The majority of Sankorp's strategic investments have been reduced through unbundling, to the extent they now form part of Sanlam's portfolio investments. Sankorp chief executive David Brink says by the end of the year the group will have reduced remaining industrial interests in Servgro, Malbak and Sappi sufficiently to pass them to Sanlam as portfolio investments. Sanlam plans to build on Sankorp's financial services interests in Absa, short-term insurer Santam and investment trust Genbel/Gensec to aid Sanlam's drive to be a specialist financial service provider. Sanlam chairman Marinus Daling said this week the life assurer's primary focus would be to develop an integrated financial services company offering strong synergies between the various operations. "Once we have unlocked these synergies we will decide whether to raise our holdings in the financial subsidiaries," says Daling. Sankorp itself will be dissolved towards the end of the year, and three of its four executive directors (David Brink, Tony Routledge and Attie du Plessis) redeployed in the new group. The fourth, Stef Naude, is retiring.
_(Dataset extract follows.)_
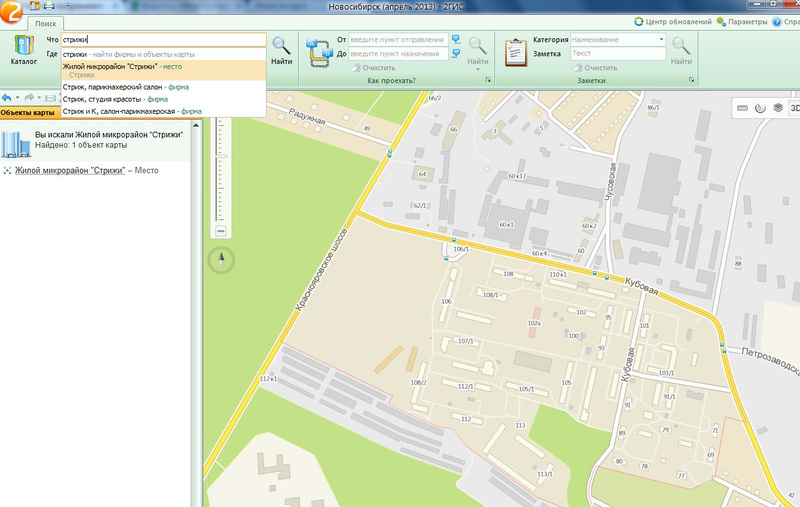
Task: Toggle the 3D map view
Action: 794,107
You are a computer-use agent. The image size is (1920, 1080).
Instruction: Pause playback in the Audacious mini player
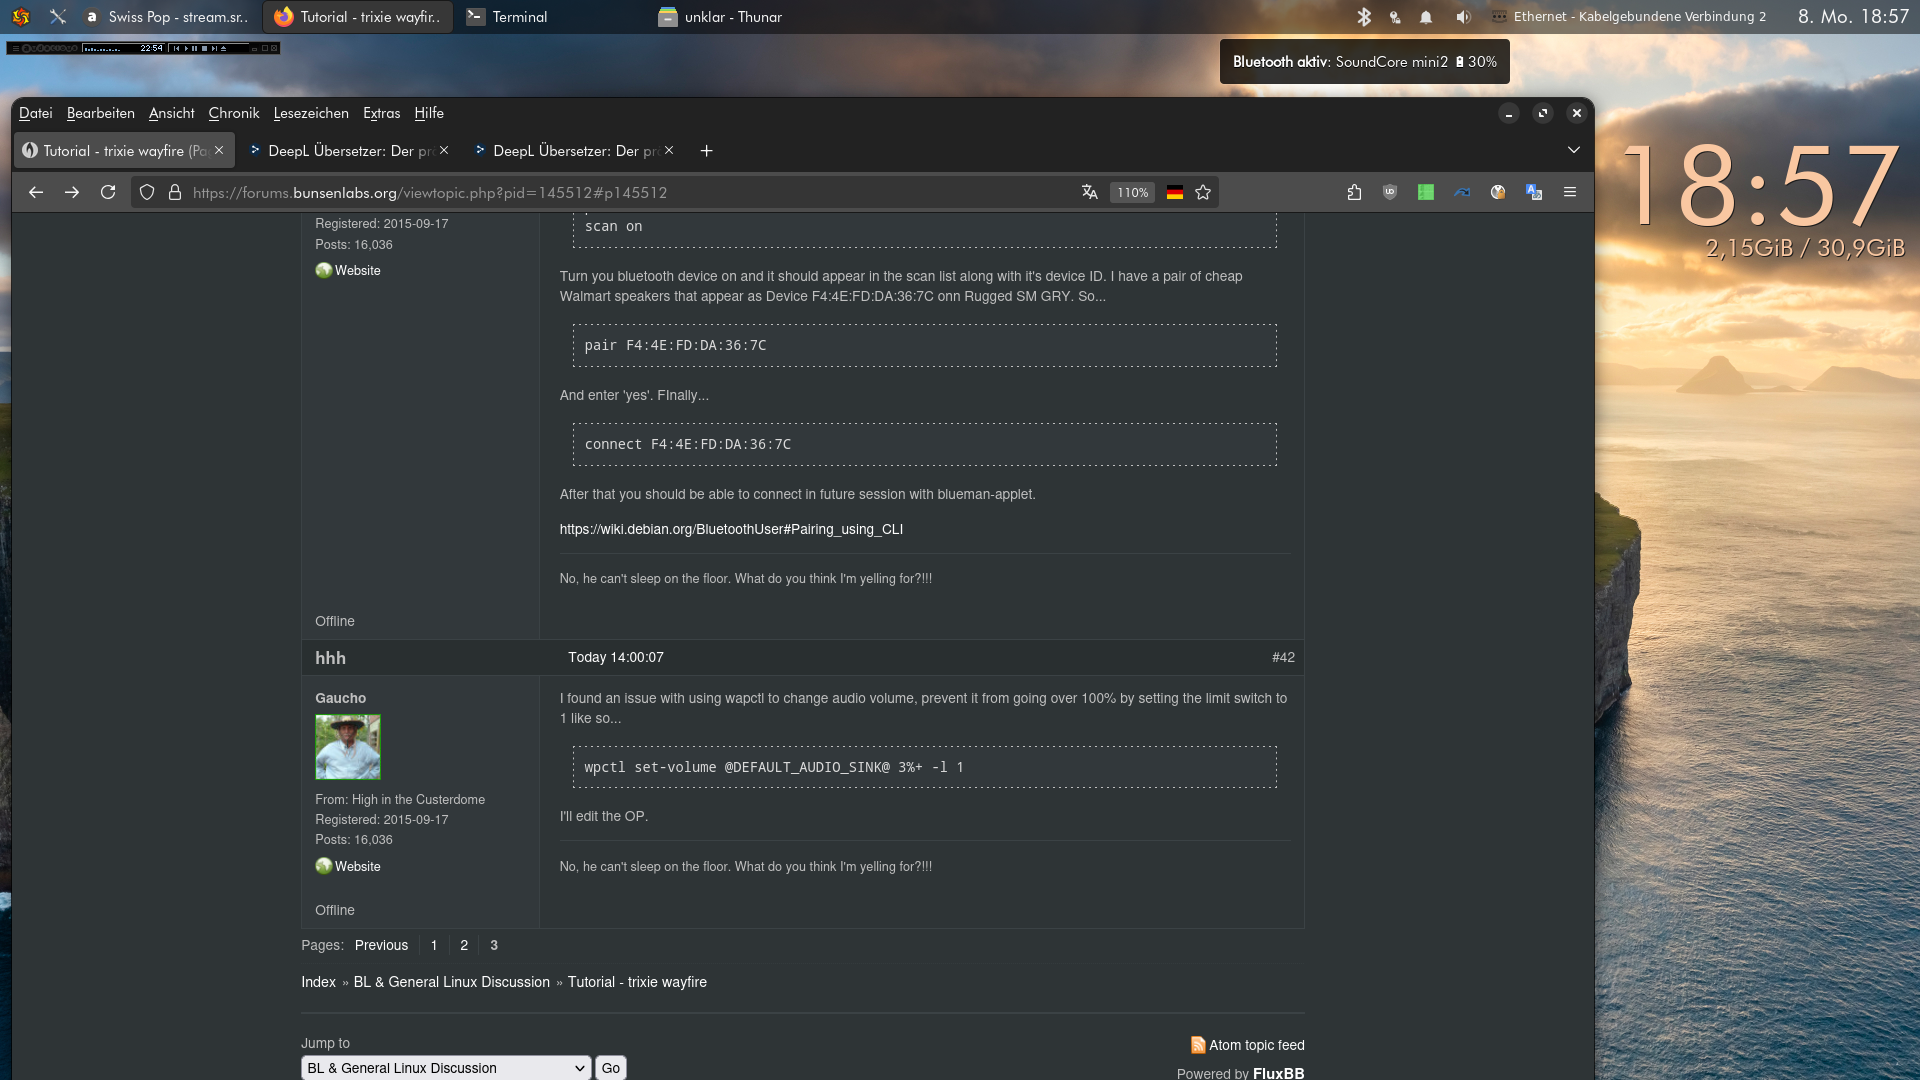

Brink will retain the chairmanships of Absa and Murray & Roberts, while du Plessis will look after the remaining non-financial investments. The evaluation of Sankorp's portfolio is important for policyholders. Not only has it added strong growth to their policies over the past four years but it will contribute significantly to "free reserves" available for distribution to policyholders if Sanlam decides to demutualise. Daling says the board will decide next year whether to recommend to its estimated 2.5-million policyholders whether to demutualise and list on the JSE. Analysts argue that Sanlam has lost a march on rival Old Mutual, which announced two weeks ago it favoured demutualisation in about two years. Sanlam also has a weaker free reserve position. Its capital reserves, says Daling, amounted to about R12-billion at the end of last year, compared to Old Mutual's estimated R31-billion in June, 1997.
Unlike Old Mutual, he wants to approach policyholders towards the end of 1998 and "give them a complete package" before they decide on Sanlam's future. He did not want to speculate about the outcome of the decision, but said demutualisation created a more profit-orientated culture while allowing Sanlam to raise funds for expansion. Sankorp's investment performance figures have surprised analysts in view of recent bad news at Automakers, M & R and Sentrachem. Since September 1993 the value of Sankorp's stake in Gencor/Billiton has more than tripled to R7.55-billion. Over the same period the holding in Genbel/Gensec surged from R956-million to R3.48-billion; in Dimension Data from R210-million to R2-billion; Servgro from R432-million to R3-billion; and the Metlife holding is now worth R2.33-billion compared with R720-million four years ago. Among other holdings are Malbak, R1.93-billion (1993: R1.19-billion); Sappi, R980-million (R327-million); and Nail, R590-million. Even the three troubled subsidiaries have shown positive returns, albeit not at the same rate as the remaining investments. Sankorp's stake in M & R was worth R1.38-billion this week ( R840-million), in Automakers R500-million (R284-million) and in Sentrachem R580-million (R380-million). Sankorp this week agreed to sell its 39% in the chemical group to Dow Chemicals of the US.
Brink disclosed that Sankorp was in negotiations with black empowerment groups for the sale of its stake in Foodcorp. M & R, which has reported a R270-million annual loss, would remain a strategic investment "because we believe it will offer significant shareholder value over the next few years." For purposes of evaluation of its portfolio, Sankorp invested the proceeds from sold companies at a rate equivalent to the growth of the JSE overall index.